所述病原细菌具体可为密执安棒杆菌密执安亚种(Clavibater michiganensissubsp.Michiganensis)、丁香假单胞番茄致病变种(Pseudomonas syringae pv.tomato)、野油菜黄单胞野油菜变种(Xanthomonas campestris pv.campestris)、丁香假单胞流泪致病变种(Pseudomonas syringae pv.lachryrnans)或密执安棒形杆菌环腐亚种(Clavibacter michiganensis subsp.sepedonicus)。

第五方面，本发明保护贝莱斯芽孢杆菌(Bacillus velezensis)ZF128或所述菌剂或所述发酵产物在如下(b1)或(b2)中的应用：

(b1)防治马铃薯枯萎病；

(b2)制备用于防治马铃薯枯萎病的产品。

所述马铃薯枯萎病具体可为由尖孢镰孢菌引起的马铃薯枯萎病。

第六方面，本发明保护贝莱斯芽孢杆菌(Bacillus velezensis)ZF128或所述菌剂或所述发酵产物在如下(c1)或(c2)中的应用：

(c1)促进植物生长发育；

(c2)制备用于促进植物生长发育的产品。

所述植物具体可为马铃薯。

所述促进植物生长发育具体可为促进株高增加和/或根长增加和/或地上部鲜重增加和/或地下部鲜重增加和/或叶绿素含量增加。

第七方面，本发明保护产品，包括贝莱斯芽孢杆菌(Bacillus velezensis)ZF128或所述菌剂或所述发酵产物；所述产品的用途为如下(1)-(4)中的至少一种：

(1)抑制植物病原菌；

(2)防治由植物病原菌所致的疾病；

(3)防治马铃薯枯萎病；

(4)促进植物生长发育。

第八方面，本发明保护一种防治马铃薯枯萎病的方法，包括如下步骤：将贝莱斯芽孢杆菌(Bacillus velezensis)ZF128或所述菌剂或所述发酵产物所述施于马铃薯根部或根际土壤。

所述马铃薯枯萎病具体可为由尖孢镰孢菌引起的马铃薯枯萎病。

所述方法中，具体可将马铃薯移栽于含有有效浓度贝莱斯芽孢杆菌(Bacillusvelezensis)ZF128的培养基质中。

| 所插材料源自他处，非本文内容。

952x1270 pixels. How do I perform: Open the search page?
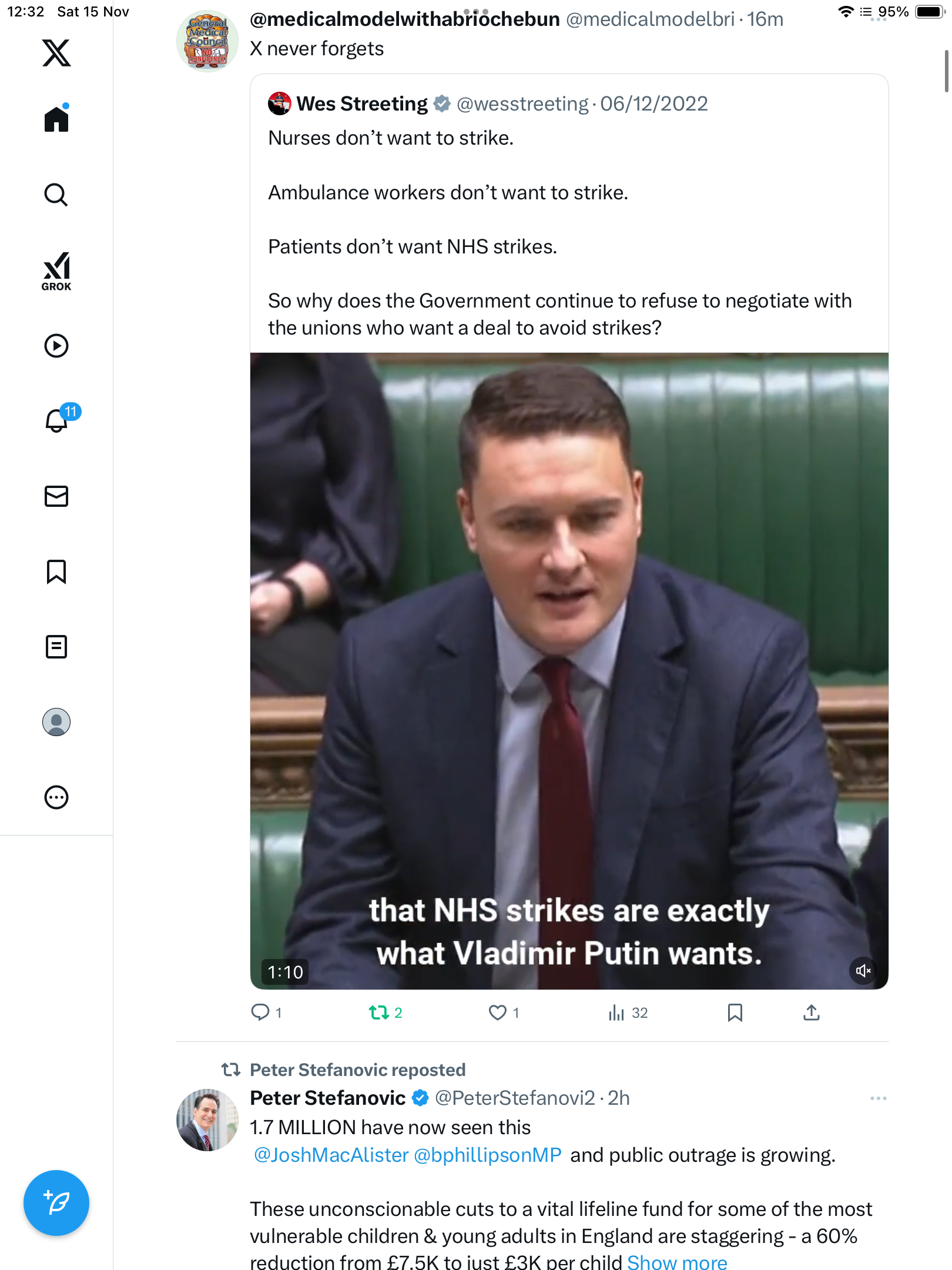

每1kg基质中具体可含有1×10¹⁰cfu贝莱斯芽孢杆菌(Bacillus velezensis)ZF128。

第九方面，本发明保护一种促进植物生长发育的方法，包括如下步骤：将贝莱斯芽孢杆菌(Bacillus velezensis)ZF128或所述菌剂或所述发酵产物施于马铃薯根部或根际土壤。所述方法中，具体可为将有效浓度的贝莱斯芽孢杆菌(Bacillus velezensis)ZF128以灌根法对马铃薯进行接种。更具体可为将20mL浓度为1×10⁸cfu·mL^-1的贝莱斯芽孢杆菌(Bacillus velezensis)ZF128菌悬液均匀浇灌于马铃薯植株根围。

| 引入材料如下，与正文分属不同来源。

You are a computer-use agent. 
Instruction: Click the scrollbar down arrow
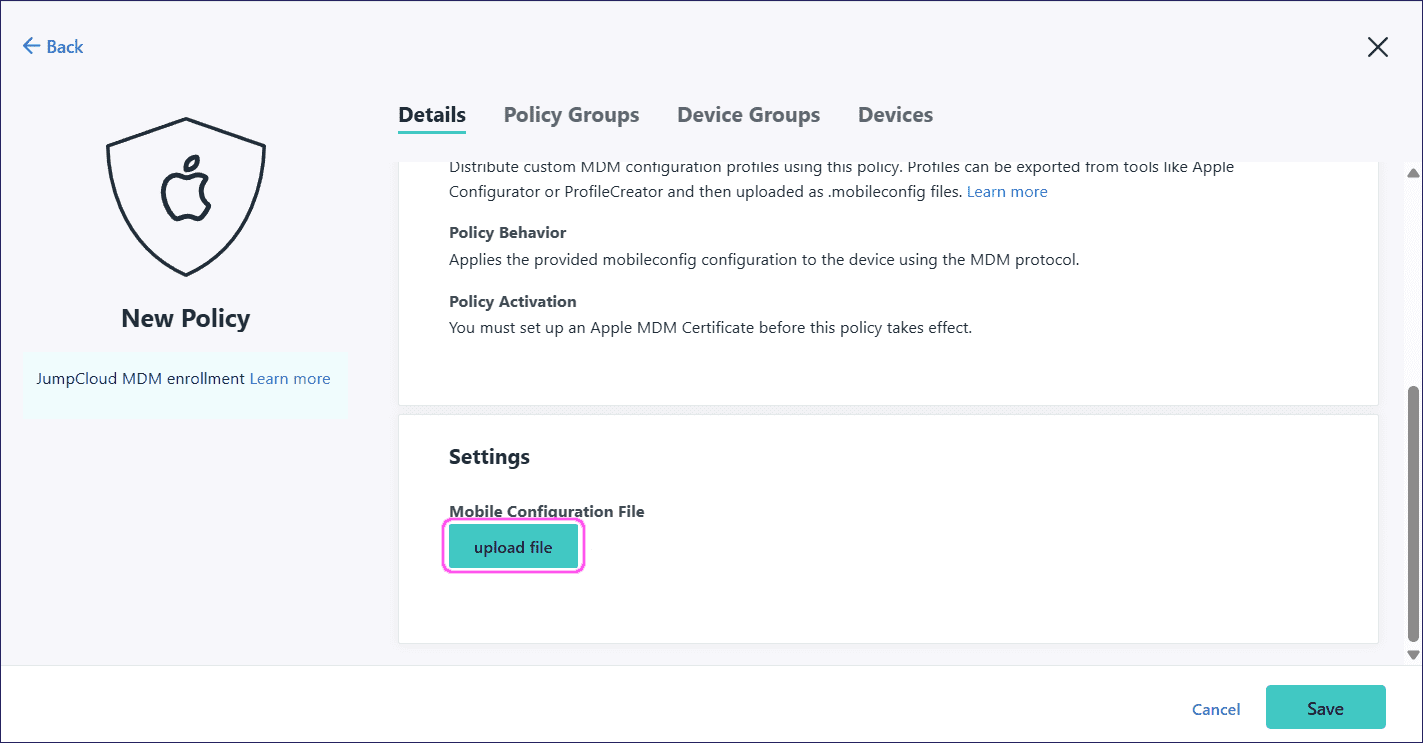1413,655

第十方面，本发明保护贝莱斯芽孢杆菌(Bacillus velezensis)ZF128在制备所述菌剂或所述发酵产物中的应用。

以上任一所述马铃薯具体可为费乌瑞它马铃薯。

本发明从马铃薯根际土壤分离筛选得到一株对马铃薯枯萎病菌具有显著抑制效果的生防细菌ZF128。经生理生化测定、Biolog测定和系统发育树分析，鉴定菌株ZF128属于贝莱斯芽孢杆菌。抑菌谱测定结果显示，ZF128对5种病原真菌和5种病原细菌都具有显著拮抗效果。光学显微观察发现，菌株ZF128处理的病原菌菌丝生长受到抑制并出现膨胀变粗现象。发酵试验表明，菌株ZF128在甘露醇培养基中发酵上清液对马铃薯枯萎病菌的抑制效果最好。盆栽试验结果证明，接种菌株ZF128的马铃薯发病明显减轻，防效为82.46％。此外，定殖和促生试验表明，菌株ZF128能在马铃薯根际和根部进行有效定殖，时间达30天以上，而且其对马铃薯株高、根长、地上部和地下部鲜重、及叶绿素含量均具有明显的促生作用，促生效果均大于20％。综上，菌株ZF128生防性状优良，是一株具有潜在应用价值的芽胞杆菌。

附图说明

图1为对峙菌丝形态观察。A：与ZF128对峙培养的病原菌菌丝；B：正常生长的病原菌菌丝。

图2为ZF128双基因系统发育分析。

图3为贝莱斯芽孢杆菌ZF128不同培养基发酵液对马铃薯枯萎病菌抑制率比较。

图4为接种后菌株ZF128^rif+在马铃薯根际土壤定殖动态。

图5为接种后菌株ZF128^rif+在马铃薯根内定殖动态。

图6为贝莱斯芽孢杆菌ZF128抑菌谱。A:丁香假单胞番茄致病变种Pseudomonassyringae pv.tomato；B:野油菜黄单胞野油菜变种Xanthomonas campestrispv.campestris；C:密执安棒形杆菌环腐亚种Clavibacter michiganensissubsp.sepedonicus；D:丁香假单胞流泪致病变种Pseudomonas syringae pv.lachrymans；E:密执安棒形杆菌密执安亚种Clavibacter michiganensis subsp.michiganensis；F:多主棒孢菌Corynespora cassiicola；G:尖孢镰孢菌Fusarium oxysporum；H:炭疽菌Colletotrichum spp.；I:辣椒疫霉菌phytophthora capsica；J:茄链格孢菌Alternariasolani.。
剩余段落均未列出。